◆ **TASK**:
Counting only lines that contain "computer", state the total found in the material below. Add nothing else.

━━━━━ INFORMATION SUPPLIED

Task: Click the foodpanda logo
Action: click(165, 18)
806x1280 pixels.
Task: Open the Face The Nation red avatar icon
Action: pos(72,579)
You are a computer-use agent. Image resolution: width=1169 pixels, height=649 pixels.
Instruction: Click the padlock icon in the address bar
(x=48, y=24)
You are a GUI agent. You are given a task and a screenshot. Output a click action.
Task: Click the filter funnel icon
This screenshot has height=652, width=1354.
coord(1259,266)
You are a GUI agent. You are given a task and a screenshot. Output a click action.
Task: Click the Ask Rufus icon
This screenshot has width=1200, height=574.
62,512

━━━━━━━━━━
━━━━━ INFORMATION SUPPLIED

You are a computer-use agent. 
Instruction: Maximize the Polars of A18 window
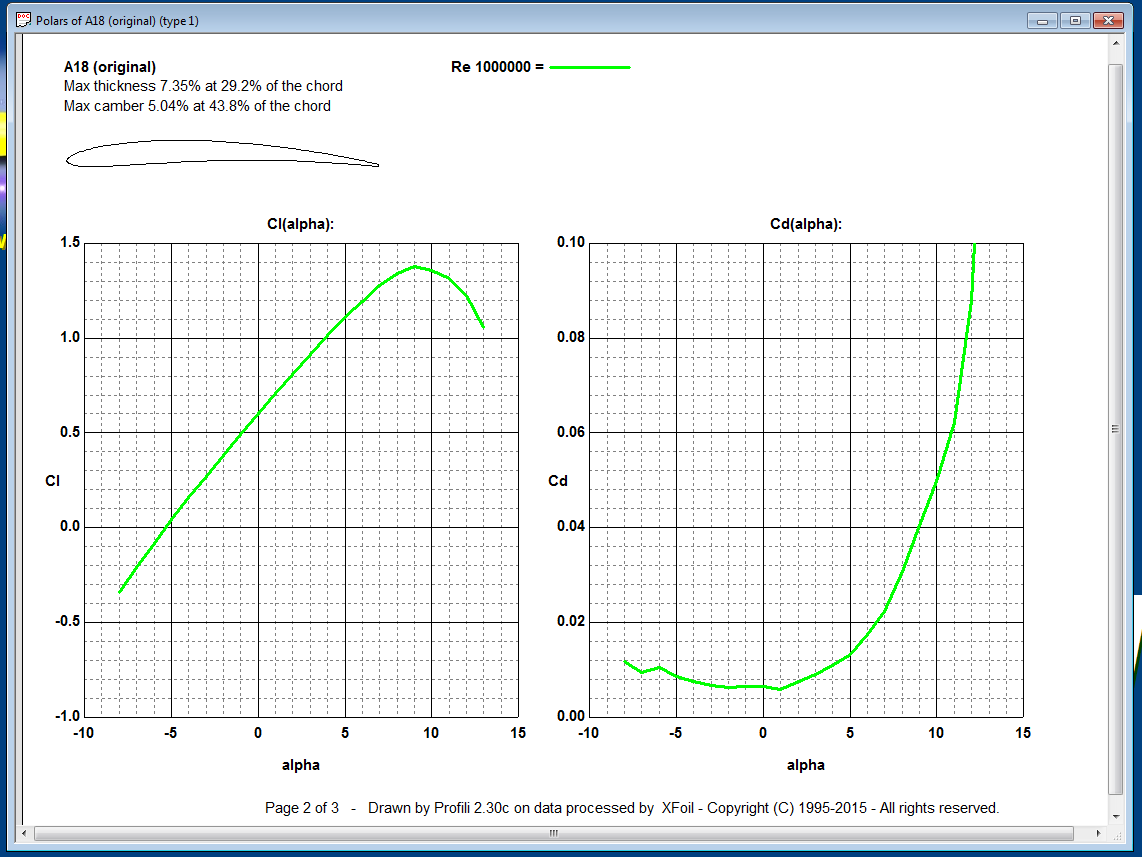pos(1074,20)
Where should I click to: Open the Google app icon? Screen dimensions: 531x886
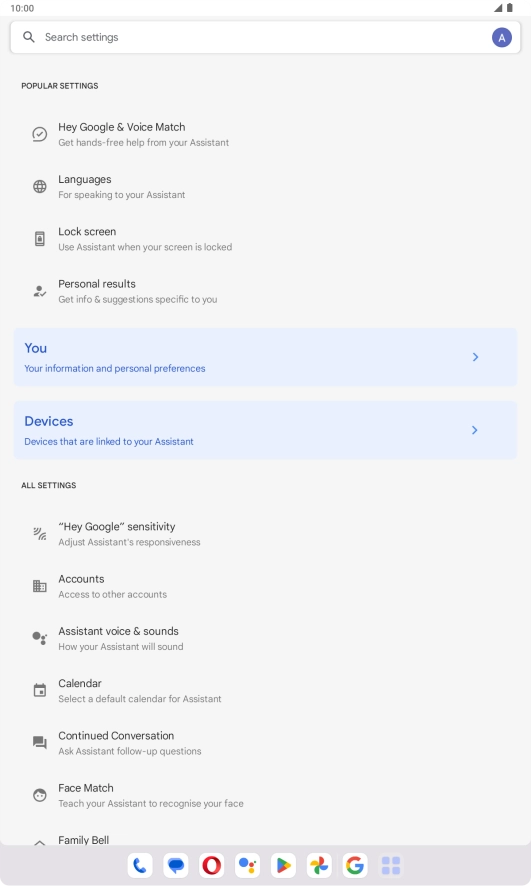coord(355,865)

━━━━━━━━━━

◆ **EXERCISE OUTPUT**:
2